(ASSIGNED TASK)
The answer is every line in the data below that contains the word "computer".

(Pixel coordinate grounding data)
%%

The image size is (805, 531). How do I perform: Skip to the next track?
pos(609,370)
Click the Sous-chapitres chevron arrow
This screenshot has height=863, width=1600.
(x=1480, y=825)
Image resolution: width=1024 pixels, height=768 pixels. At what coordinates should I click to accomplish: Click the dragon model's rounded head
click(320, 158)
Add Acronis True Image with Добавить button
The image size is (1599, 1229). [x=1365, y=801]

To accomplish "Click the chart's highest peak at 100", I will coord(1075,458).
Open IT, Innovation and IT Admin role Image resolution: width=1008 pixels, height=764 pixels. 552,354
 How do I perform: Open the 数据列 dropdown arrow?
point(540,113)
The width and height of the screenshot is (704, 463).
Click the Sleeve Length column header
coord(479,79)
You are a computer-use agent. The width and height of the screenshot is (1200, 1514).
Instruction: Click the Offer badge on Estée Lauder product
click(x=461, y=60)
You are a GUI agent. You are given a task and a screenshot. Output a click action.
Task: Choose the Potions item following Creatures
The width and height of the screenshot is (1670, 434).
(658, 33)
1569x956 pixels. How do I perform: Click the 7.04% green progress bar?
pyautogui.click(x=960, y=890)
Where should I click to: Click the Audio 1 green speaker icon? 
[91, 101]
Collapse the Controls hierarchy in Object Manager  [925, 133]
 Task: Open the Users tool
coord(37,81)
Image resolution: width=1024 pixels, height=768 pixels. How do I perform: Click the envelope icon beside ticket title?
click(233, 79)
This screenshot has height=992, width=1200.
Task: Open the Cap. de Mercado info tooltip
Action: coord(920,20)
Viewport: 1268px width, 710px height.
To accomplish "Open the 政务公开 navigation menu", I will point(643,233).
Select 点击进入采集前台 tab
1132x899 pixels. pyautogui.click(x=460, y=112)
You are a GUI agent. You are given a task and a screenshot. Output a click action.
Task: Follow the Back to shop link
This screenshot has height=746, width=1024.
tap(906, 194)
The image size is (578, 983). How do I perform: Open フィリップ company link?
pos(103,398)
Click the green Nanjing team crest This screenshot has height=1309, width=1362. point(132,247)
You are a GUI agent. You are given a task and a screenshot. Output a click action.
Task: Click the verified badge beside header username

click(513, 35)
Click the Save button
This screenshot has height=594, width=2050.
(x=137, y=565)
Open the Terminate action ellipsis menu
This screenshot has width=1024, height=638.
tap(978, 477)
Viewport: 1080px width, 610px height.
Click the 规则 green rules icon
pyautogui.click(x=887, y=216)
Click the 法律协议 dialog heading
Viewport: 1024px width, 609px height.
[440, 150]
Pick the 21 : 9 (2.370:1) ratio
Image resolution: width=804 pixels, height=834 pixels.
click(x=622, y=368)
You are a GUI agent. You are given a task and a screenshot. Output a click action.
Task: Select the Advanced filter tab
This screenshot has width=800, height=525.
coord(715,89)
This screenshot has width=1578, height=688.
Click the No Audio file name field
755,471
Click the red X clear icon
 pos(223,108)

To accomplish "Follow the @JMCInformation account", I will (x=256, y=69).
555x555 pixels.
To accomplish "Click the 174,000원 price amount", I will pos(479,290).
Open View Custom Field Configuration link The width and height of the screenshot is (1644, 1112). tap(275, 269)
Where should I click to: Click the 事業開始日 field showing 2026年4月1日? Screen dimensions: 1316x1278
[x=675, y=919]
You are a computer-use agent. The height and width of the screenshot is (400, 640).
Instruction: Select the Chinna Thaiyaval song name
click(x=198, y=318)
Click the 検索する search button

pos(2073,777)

%%

(ANSWER TO THE EXERCISE)
You are a computer-use agent. The width and height of the screenshot is (1200, 1514).
You are a computer-use agent. The height and width of the screenshot is (400, 640).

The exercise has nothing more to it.